I’m actually not worried about performance tuning at all on this pool. These are PCIe 4.0x4 NVME, but only one slot is 4.0x4. The other one is like … 3.0x2. So, I’ll be getting throttled by the hardware well before ZFS pool optimizations could make a huge difference.
From what you’ve said, I should be fine as-is. I’ll be storing a database mostly for self-hosted web apps, running Minecraft server, and some other stuff, but I’m still a home/small office user. Min-maxing performance isn’t something I’m worried about yet.
Update: After all that, I figured I should mention what I actually ended up doing.
I created the NVME pool via the TrueNAS web GUI, which automates (and doesn’t let you customize) the details of the ZFS pool creation.
# zpool get ashift
NAME PROPERTY VALUE SOURCE
QuickDrawer ashift 12 local
Tank ashift 12 local
boot-pool ashift 12 local
(Aside: I like the default color scheme on the pre-formatted text block. Orange on black was always my favorite terminal type. )
I’m not going to try to change it now, mostly because TrueNAS doesn’t want you running manual ZFS create commands and I don’t want to give the iX support forum any reasons not to help if something goes strange.

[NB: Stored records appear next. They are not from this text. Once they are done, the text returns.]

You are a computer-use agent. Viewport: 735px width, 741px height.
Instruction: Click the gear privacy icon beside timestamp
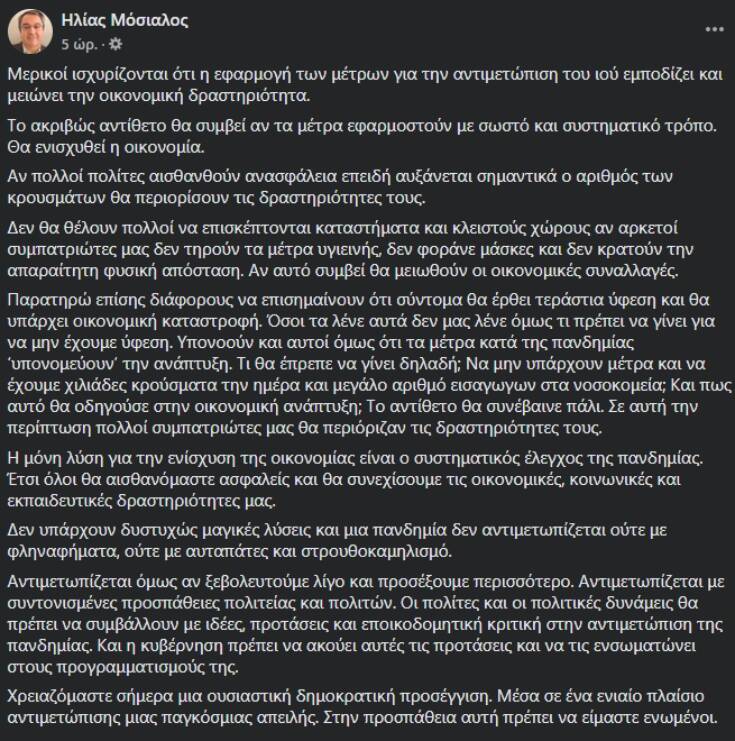pos(114,44)
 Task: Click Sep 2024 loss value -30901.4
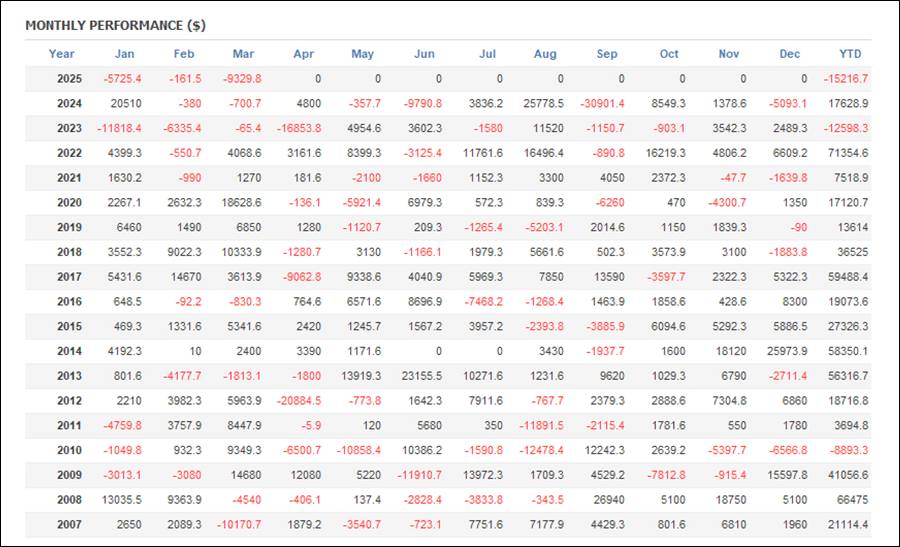602,103
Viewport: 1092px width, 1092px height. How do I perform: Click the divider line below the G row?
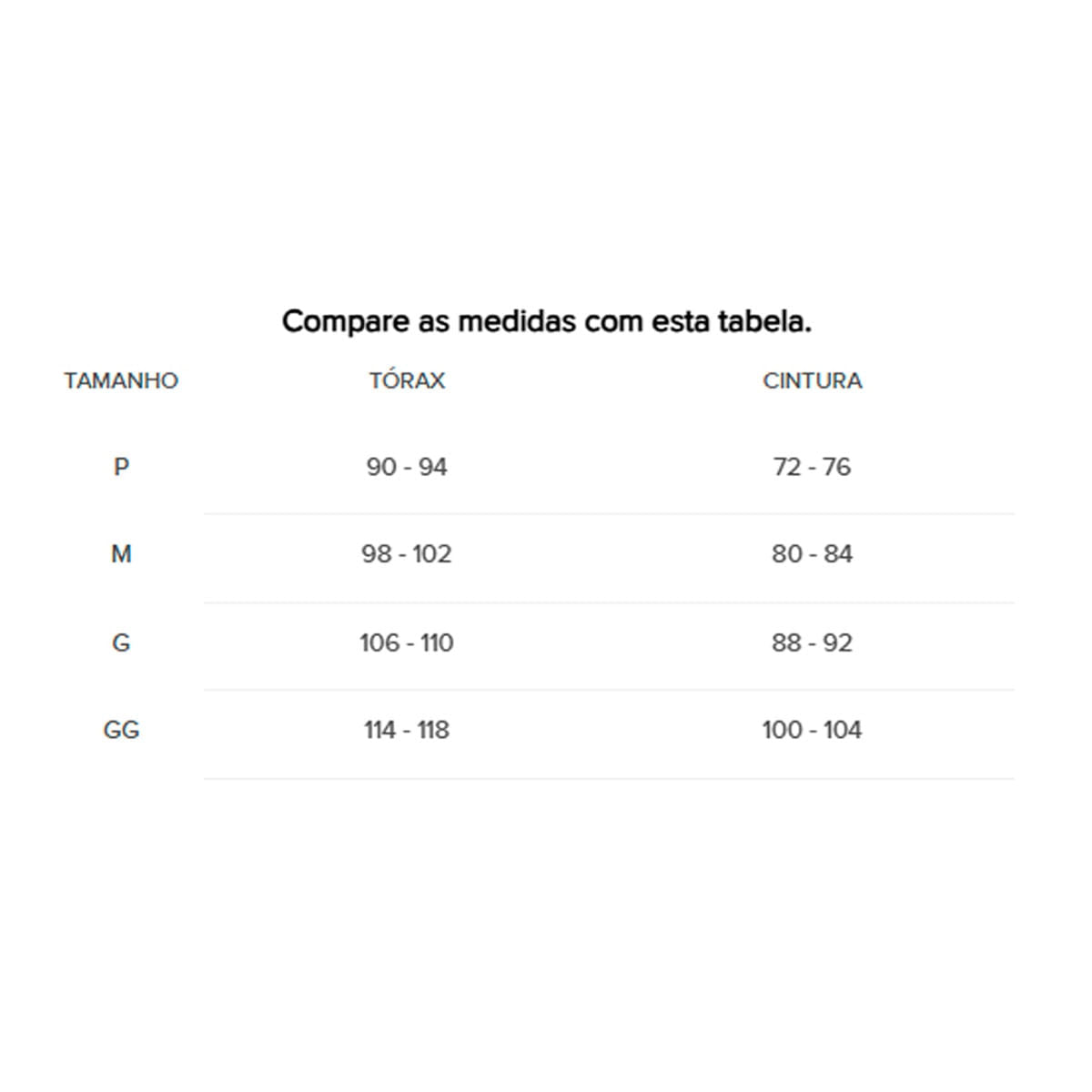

I ended up with about 3.51 TiB (3.85 TB in HDD marketing speak ) of usable space on the pool, which is more than enough. I need to do some testing, but I’m also pretty confident that the PCIe lane limitations will bottleneck the pool before the ashift=9 vs ashift=12 performance optimizations could have kicked in … not that I probably would have ever noticed anyway outside of benchmarks, from our previous discussion.
@mercenary_sysadmin Do you think it’s worth it to file a bug report/feature request on the fact that TrueNAS created the pool and set the ashift without querying the disks’ LBA size (which were both 512k)? That could be intended behavior on their part: uniform pool creation would, I suppose, be simpler to troubleshoot than optimized pool creation.